(Directions): Report every line of the data that includes "computer".

(Given information):
▶
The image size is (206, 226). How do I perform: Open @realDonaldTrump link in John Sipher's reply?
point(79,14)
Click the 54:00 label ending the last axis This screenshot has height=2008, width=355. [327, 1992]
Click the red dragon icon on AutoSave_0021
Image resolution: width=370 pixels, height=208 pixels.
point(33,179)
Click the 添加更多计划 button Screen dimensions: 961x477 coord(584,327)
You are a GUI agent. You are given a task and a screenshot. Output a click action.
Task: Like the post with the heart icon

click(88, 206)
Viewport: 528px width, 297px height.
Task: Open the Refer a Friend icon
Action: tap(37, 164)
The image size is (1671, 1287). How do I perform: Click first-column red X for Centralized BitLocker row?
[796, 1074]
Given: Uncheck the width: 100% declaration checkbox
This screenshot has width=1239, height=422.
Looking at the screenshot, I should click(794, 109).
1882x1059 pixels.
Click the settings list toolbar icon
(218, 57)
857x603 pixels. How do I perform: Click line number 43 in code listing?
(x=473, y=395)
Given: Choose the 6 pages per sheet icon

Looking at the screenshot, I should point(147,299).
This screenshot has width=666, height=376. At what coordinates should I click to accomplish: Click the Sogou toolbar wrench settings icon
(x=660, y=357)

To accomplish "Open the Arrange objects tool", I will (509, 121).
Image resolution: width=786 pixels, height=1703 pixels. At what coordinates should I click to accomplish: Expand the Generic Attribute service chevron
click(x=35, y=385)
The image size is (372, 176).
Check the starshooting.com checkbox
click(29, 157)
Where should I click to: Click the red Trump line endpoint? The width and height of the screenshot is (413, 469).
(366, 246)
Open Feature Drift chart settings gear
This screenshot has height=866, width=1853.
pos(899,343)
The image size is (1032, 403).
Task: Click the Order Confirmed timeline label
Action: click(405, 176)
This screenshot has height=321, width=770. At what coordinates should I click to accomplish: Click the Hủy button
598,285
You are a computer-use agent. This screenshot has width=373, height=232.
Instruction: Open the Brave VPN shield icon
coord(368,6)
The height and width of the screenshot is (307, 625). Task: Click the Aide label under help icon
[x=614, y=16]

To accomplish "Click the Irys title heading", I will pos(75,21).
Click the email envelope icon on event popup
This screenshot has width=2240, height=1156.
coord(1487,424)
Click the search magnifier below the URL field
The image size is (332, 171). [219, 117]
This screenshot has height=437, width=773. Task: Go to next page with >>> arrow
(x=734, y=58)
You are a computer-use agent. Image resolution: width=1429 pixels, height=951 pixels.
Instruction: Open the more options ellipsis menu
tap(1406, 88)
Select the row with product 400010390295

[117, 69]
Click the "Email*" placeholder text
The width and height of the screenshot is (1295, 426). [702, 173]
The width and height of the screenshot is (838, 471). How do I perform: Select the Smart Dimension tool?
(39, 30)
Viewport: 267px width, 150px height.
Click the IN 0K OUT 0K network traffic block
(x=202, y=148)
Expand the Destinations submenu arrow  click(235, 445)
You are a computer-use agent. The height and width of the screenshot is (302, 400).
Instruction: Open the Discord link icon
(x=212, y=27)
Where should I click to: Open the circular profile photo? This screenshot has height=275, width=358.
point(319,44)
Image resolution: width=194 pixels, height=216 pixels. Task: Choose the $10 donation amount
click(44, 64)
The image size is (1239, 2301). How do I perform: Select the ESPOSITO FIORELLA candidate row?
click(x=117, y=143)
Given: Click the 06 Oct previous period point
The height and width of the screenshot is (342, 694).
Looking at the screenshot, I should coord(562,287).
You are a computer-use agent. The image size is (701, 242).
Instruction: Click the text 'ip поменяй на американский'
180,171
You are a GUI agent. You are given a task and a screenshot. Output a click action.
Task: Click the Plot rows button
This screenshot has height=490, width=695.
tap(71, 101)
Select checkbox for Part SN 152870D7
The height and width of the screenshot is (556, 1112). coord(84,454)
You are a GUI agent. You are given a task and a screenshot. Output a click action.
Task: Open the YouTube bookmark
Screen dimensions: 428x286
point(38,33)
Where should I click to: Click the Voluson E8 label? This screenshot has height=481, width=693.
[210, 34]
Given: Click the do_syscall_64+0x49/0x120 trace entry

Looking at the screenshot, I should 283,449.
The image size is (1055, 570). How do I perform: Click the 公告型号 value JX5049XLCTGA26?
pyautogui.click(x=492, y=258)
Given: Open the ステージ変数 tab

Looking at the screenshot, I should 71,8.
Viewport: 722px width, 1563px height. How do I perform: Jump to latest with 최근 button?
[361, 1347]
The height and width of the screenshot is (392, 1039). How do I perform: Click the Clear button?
◀
(Solution):
You are a computer-use agent. This screenshot has width=373, height=232.
You are a computer-use agent. Image resolution: width=1429 pixels, height=951 pixels.
You are a computer-use agent. The height and width of the screenshot is (302, 400).
You are a computer-use agent. The image size is (701, 242).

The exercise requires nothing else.